**Directive**
Copy the following material verbatim, every line in its original order and unchanged.

## begin Stored data

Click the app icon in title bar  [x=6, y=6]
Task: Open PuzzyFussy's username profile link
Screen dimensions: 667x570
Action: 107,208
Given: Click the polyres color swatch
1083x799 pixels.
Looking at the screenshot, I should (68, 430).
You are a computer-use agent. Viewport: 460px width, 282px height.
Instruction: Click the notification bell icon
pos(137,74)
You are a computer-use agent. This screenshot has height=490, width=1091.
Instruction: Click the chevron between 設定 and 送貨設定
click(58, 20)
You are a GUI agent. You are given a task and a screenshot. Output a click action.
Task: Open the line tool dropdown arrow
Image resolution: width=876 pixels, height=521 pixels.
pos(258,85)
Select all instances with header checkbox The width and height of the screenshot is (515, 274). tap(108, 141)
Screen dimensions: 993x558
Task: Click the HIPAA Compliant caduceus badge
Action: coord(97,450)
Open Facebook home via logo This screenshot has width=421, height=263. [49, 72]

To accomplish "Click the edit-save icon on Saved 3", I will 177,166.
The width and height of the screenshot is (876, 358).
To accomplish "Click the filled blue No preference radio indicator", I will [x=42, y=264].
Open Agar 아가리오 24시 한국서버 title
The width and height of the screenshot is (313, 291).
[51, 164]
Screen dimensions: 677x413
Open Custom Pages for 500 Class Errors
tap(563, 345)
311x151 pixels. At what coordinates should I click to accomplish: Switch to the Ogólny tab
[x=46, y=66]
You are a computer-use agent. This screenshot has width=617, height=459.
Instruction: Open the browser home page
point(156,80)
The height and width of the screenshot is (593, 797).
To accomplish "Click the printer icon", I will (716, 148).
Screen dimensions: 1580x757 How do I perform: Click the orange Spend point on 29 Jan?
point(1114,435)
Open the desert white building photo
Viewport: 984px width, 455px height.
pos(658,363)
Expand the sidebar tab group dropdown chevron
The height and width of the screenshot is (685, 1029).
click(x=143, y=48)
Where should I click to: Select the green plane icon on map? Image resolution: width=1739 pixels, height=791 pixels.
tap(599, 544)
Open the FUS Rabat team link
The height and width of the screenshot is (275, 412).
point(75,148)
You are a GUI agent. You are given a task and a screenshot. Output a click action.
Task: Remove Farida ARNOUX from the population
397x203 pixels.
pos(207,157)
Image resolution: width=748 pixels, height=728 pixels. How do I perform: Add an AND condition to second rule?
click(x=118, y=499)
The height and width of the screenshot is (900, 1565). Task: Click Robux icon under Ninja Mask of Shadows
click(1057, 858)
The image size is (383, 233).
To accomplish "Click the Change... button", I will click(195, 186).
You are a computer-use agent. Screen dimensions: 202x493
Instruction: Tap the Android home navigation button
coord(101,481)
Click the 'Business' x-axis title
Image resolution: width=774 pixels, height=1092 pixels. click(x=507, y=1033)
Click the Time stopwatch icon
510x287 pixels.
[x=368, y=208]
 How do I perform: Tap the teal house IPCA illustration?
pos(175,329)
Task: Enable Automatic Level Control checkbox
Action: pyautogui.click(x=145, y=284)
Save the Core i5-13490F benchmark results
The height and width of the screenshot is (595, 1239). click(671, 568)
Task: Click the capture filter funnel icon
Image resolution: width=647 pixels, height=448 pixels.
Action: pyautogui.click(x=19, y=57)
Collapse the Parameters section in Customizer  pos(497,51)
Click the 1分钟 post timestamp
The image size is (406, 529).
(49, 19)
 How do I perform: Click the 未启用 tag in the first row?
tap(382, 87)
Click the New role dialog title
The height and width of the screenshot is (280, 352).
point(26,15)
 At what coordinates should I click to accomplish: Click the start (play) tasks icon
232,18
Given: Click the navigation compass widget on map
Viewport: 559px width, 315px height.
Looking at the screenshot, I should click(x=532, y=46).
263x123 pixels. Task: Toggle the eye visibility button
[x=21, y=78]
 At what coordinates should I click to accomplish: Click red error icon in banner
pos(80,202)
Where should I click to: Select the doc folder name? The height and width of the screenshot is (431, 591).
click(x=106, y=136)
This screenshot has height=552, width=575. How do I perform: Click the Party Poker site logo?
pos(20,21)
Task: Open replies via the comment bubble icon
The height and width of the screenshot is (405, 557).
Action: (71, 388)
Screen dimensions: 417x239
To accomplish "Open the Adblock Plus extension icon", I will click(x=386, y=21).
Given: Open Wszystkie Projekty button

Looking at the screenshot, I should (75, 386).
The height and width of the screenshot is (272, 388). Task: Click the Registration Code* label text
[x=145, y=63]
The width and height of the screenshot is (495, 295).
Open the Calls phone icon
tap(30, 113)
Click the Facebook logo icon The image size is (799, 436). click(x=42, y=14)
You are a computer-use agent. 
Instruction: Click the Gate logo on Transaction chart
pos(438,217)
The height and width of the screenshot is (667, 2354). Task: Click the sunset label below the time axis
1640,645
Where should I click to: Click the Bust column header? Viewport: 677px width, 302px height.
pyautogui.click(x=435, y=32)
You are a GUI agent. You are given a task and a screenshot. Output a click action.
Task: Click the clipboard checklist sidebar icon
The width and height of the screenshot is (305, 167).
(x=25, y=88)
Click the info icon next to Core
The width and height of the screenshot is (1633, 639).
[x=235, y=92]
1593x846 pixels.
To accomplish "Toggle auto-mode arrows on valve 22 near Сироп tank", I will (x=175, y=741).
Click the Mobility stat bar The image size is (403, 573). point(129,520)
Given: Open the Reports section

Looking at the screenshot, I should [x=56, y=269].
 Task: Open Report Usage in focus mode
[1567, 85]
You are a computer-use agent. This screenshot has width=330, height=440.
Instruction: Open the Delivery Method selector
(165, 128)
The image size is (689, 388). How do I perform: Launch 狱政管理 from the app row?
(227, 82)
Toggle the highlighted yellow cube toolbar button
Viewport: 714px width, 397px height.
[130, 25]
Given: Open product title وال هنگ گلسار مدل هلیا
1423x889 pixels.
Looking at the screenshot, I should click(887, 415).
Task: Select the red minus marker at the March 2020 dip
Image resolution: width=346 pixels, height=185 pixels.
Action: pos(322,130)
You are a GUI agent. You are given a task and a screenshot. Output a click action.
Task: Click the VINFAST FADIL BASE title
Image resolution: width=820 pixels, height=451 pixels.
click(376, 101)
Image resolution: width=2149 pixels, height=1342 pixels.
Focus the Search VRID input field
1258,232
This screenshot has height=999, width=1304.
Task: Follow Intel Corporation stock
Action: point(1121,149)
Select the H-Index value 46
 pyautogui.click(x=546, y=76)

## end Stored data

**Complete output**
Click the app icon in title bar  [x=6, y=6]
Task: Open PuzzyFussy's username profile link
Screen dimensions: 667x570
Action: 107,208
Given: Click the polyres color swatch
1083x799 pixels.
Looking at the screenshot, I should (68, 430).
You are a computer-use agent. Viewport: 460px width, 282px height.
Instruction: Click the notification bell icon
pos(137,74)
You are a computer-use agent. This screenshot has height=490, width=1091.
Instruction: Click the chevron between 設定 and 送貨設定
click(58, 20)
You are a GUI agent. You are given a task and a screenshot. Output a click action.
Task: Open the line tool dropdown arrow
Image resolution: width=876 pixels, height=521 pixels.
pos(258,85)
Select all instances with header checkbox The width and height of the screenshot is (515, 274). tap(108, 141)
Screen dimensions: 993x558
Task: Click the HIPAA Compliant caduceus badge
Action: coord(97,450)
Open Facebook home via logo This screenshot has width=421, height=263. [49, 72]

To accomplish "Click the edit-save icon on Saved 3", I will 177,166.
The width and height of the screenshot is (876, 358).
To accomplish "Click the filled blue No preference radio indicator", I will [x=42, y=264].
Open Agar 아가리오 24시 한국서버 title
The width and height of the screenshot is (313, 291).
[51, 164]
Screen dimensions: 677x413
Open Custom Pages for 500 Class Errors
tap(563, 345)
311x151 pixels. At what coordinates should I click to accomplish: Switch to the Ogólny tab
[x=46, y=66]
You are a computer-use agent. This screenshot has width=617, height=459.
Instruction: Open the browser home page
point(156,80)
The height and width of the screenshot is (593, 797).
To accomplish "Click the printer icon", I will (716, 148).
Screen dimensions: 1580x757 How do I perform: Click the orange Spend point on 29 Jan?
point(1114,435)
Open the desert white building photo
Viewport: 984px width, 455px height.
pos(658,363)
Expand the sidebar tab group dropdown chevron
The height and width of the screenshot is (685, 1029).
click(x=143, y=48)
Where should I click to: Select the green plane icon on map? Image resolution: width=1739 pixels, height=791 pixels.
tap(599, 544)
Open the FUS Rabat team link
The height and width of the screenshot is (275, 412).
point(75,148)
You are a GUI agent. You are given a task and a screenshot. Output a click action.
Task: Remove Farida ARNOUX from the population
397x203 pixels.
pos(207,157)
Image resolution: width=748 pixels, height=728 pixels. How do I perform: Add an AND condition to second rule?
click(x=118, y=499)
The height and width of the screenshot is (900, 1565). Task: Click Robux icon under Ninja Mask of Shadows
click(1057, 858)
The image size is (383, 233).
To accomplish "Click the Change... button", I will click(195, 186).
You are a computer-use agent. Screen dimensions: 202x493
Instruction: Tap the Android home navigation button
coord(101,481)
Click the 'Business' x-axis title
Image resolution: width=774 pixels, height=1092 pixels. click(x=507, y=1033)
Click the Time stopwatch icon
510x287 pixels.
[x=368, y=208]
 How do I perform: Tap the teal house IPCA illustration?
pos(175,329)
Task: Enable Automatic Level Control checkbox
Action: pyautogui.click(x=145, y=284)
Save the Core i5-13490F benchmark results
The height and width of the screenshot is (595, 1239). click(671, 568)
Task: Click the capture filter funnel icon
Image resolution: width=647 pixels, height=448 pixels.
Action: pyautogui.click(x=19, y=57)
Collapse the Parameters section in Customizer  pos(497,51)
Click the 1分钟 post timestamp
The image size is (406, 529).
(49, 19)
 How do I perform: Click the 未启用 tag in the first row?
tap(382, 87)
Click the New role dialog title
The height and width of the screenshot is (280, 352).
point(26,15)
 At what coordinates should I click to accomplish: Click the start (play) tasks icon
232,18
Given: Click the navigation compass widget on map
Viewport: 559px width, 315px height.
Looking at the screenshot, I should click(x=532, y=46).
263x123 pixels. Task: Toggle the eye visibility button
[x=21, y=78]
 At what coordinates should I click to accomplish: Click red error icon in banner
pos(80,202)
Where should I click to: Select the doc folder name? The height and width of the screenshot is (431, 591).
click(x=106, y=136)
This screenshot has height=552, width=575. How do I perform: Click the Party Poker site logo?
pos(20,21)
Task: Open replies via the comment bubble icon
The height and width of the screenshot is (405, 557).
Action: (71, 388)
Screen dimensions: 417x239
To accomplish "Open the Adblock Plus extension icon", I will click(x=386, y=21).
Given: Open Wszystkie Projekty button

Looking at the screenshot, I should (75, 386).
The height and width of the screenshot is (272, 388). Task: Click the Registration Code* label text
[x=145, y=63]
The width and height of the screenshot is (495, 295).
Open the Calls phone icon
tap(30, 113)
Click the Facebook logo icon The image size is (799, 436). click(x=42, y=14)
You are a computer-use agent. 
Instruction: Click the Gate logo on Transaction chart
pos(438,217)
The height and width of the screenshot is (667, 2354). Task: Click the sunset label below the time axis
1640,645
Where should I click to: Click the Bust column header? Viewport: 677px width, 302px height.
pyautogui.click(x=435, y=32)
You are a GUI agent. You are given a task and a screenshot. Output a click action.
Task: Click the clipboard checklist sidebar icon
The width and height of the screenshot is (305, 167).
(x=25, y=88)
Click the info icon next to Core
The width and height of the screenshot is (1633, 639).
[x=235, y=92]
1593x846 pixels.
To accomplish "Toggle auto-mode arrows on valve 22 near Сироп tank", I will (x=175, y=741).
Click the Mobility stat bar The image size is (403, 573). point(129,520)
Given: Open the Reports section

Looking at the screenshot, I should [x=56, y=269].
 Task: Open Report Usage in focus mode
[1567, 85]
You are a computer-use agent. This screenshot has width=330, height=440.
Instruction: Open the Delivery Method selector
(165, 128)
The image size is (689, 388). How do I perform: Launch 狱政管理 from the app row?
(227, 82)
Toggle the highlighted yellow cube toolbar button
Viewport: 714px width, 397px height.
[130, 25]
Given: Open product title وال هنگ گلسار مدل هلیا
1423x889 pixels.
Looking at the screenshot, I should click(887, 415).
Task: Select the red minus marker at the March 2020 dip
Image resolution: width=346 pixels, height=185 pixels.
Action: pos(322,130)
You are a GUI agent. You are given a task and a screenshot. Output a click action.
Task: Click the VINFAST FADIL BASE title
Image resolution: width=820 pixels, height=451 pixels.
click(376, 101)
Image resolution: width=2149 pixels, height=1342 pixels.
Focus the Search VRID input field
1258,232
This screenshot has height=999, width=1304.
Task: Follow Intel Corporation stock
Action: point(1121,149)
Select the H-Index value 46
 pyautogui.click(x=546, y=76)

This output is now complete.